EXERCISE INSTRUCTIONS
Only the lines from the one that includes "Screen dimensions: 211x111" through the last line below belong in the reply, copied exactly and without pictures.

[Items listed in a dataset]
####

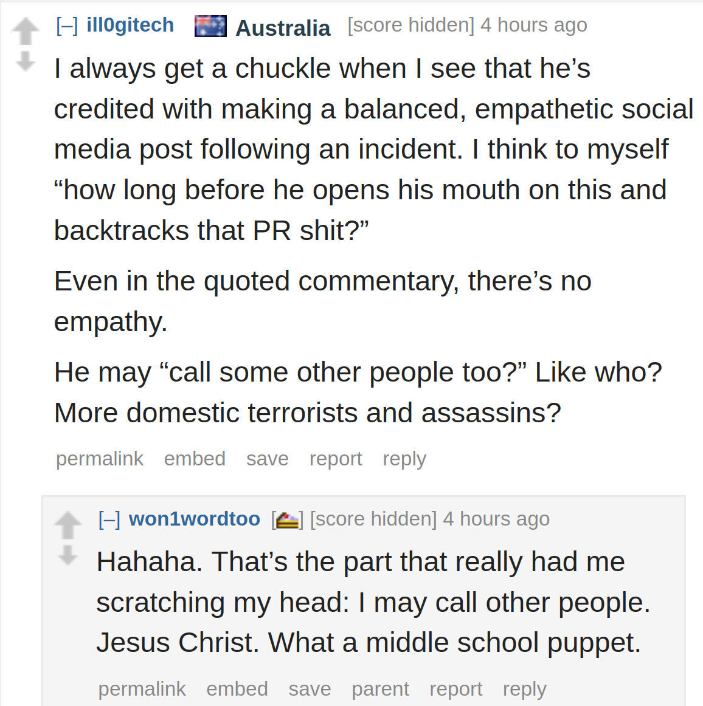Report won1wordtoo's reply
The width and height of the screenshot is (703, 706).
coord(456,690)
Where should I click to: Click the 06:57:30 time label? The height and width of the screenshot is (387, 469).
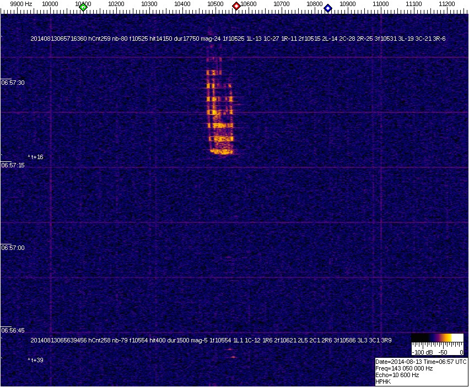tap(13, 83)

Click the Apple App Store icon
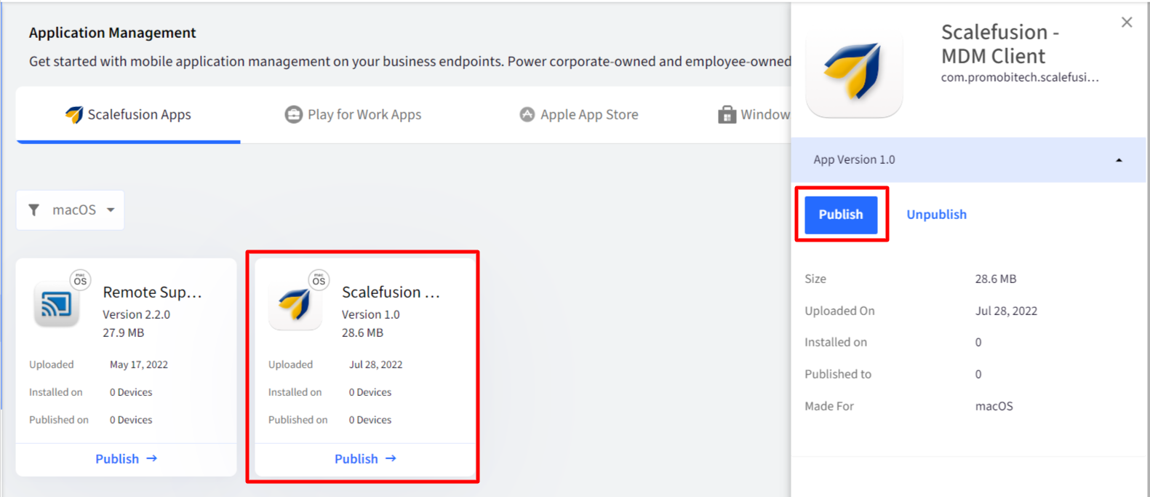click(x=527, y=115)
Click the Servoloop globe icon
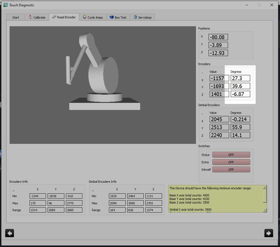 coord(134,17)
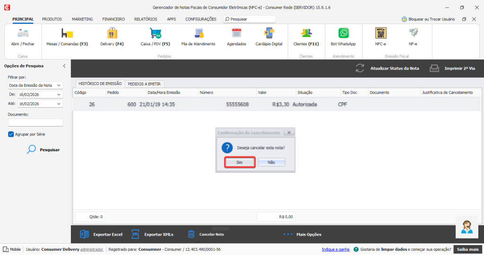Image resolution: width=484 pixels, height=255 pixels.
Task: Launch Caixa / PDV shopping cart
Action: pos(156,34)
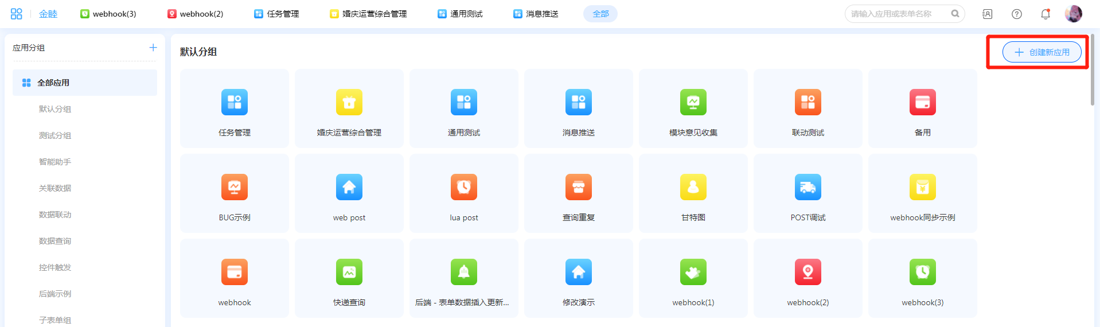
Task: Open the user avatar menu
Action: coord(1073,14)
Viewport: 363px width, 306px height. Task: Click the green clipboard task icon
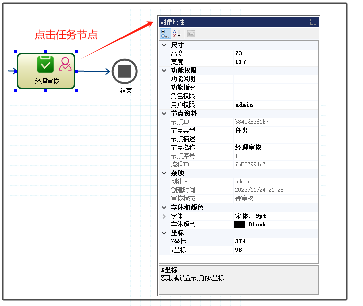45,64
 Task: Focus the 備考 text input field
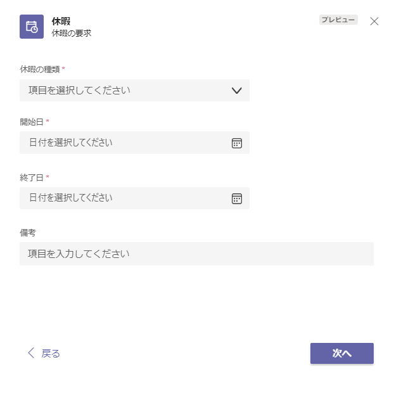[x=196, y=254]
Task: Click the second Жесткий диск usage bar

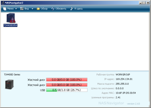Action: tap(67, 85)
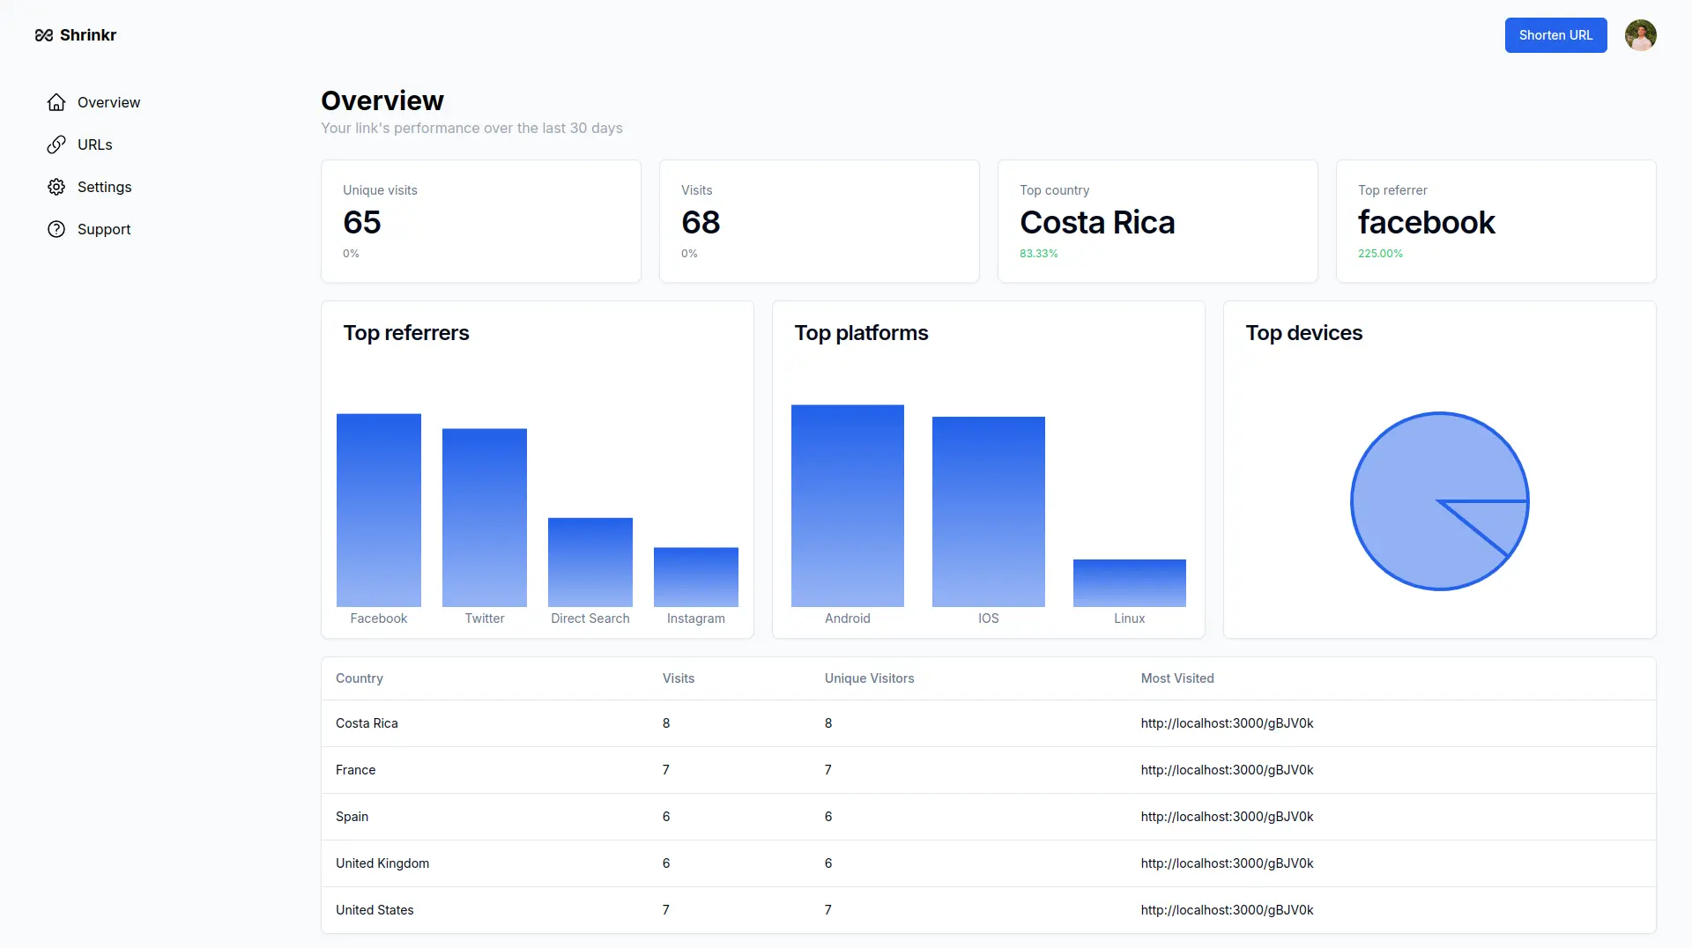Viewport: 1692px width, 948px height.
Task: Open Costa Rica's most visited link
Action: tap(1226, 723)
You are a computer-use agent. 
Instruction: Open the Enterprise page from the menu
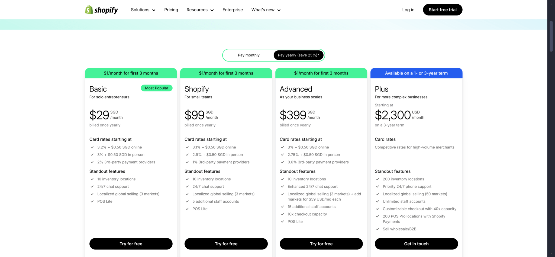click(233, 10)
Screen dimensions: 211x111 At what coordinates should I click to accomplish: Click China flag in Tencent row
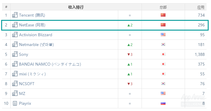tap(163, 15)
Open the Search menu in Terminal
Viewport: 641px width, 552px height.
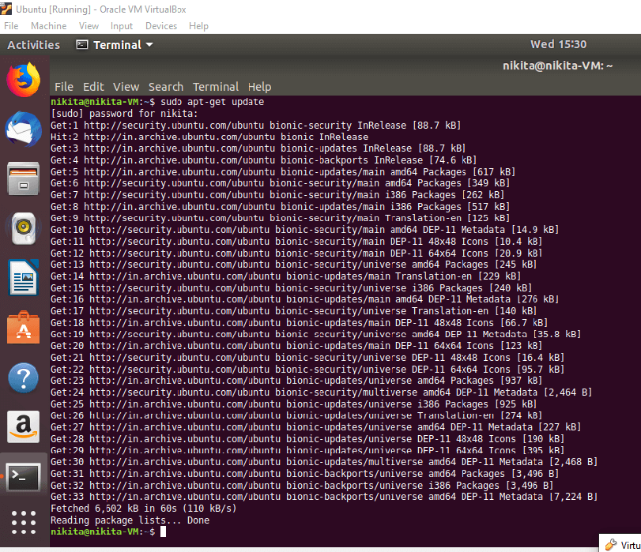(165, 87)
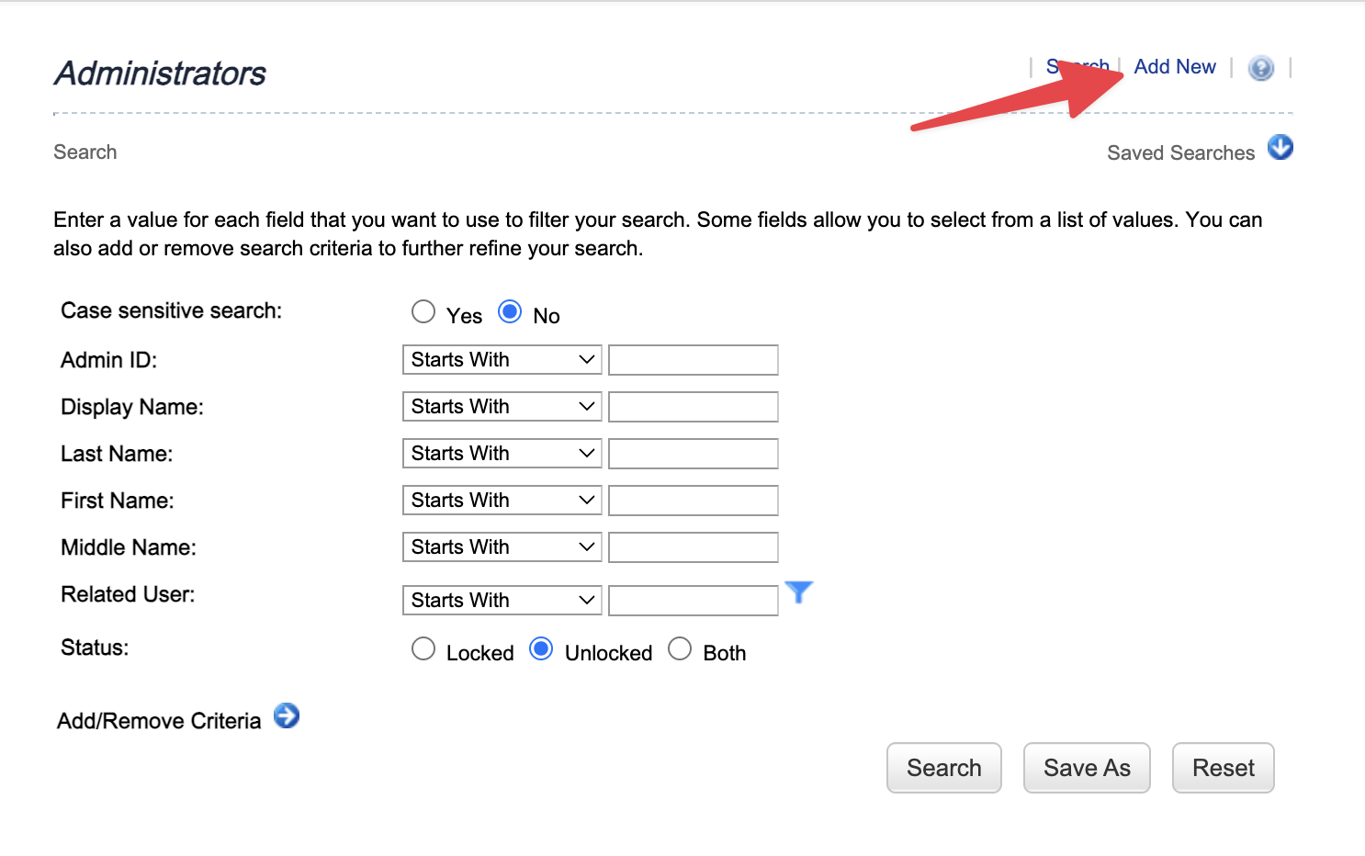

####

EXPECTED ANSWER
Screen dimensions: 211x111 At what coordinates should I click to accomplish: Click China flag in Tencent row
tap(163, 15)
Open the Search menu in Terminal
Viewport: 641px width, 552px height.
(165, 87)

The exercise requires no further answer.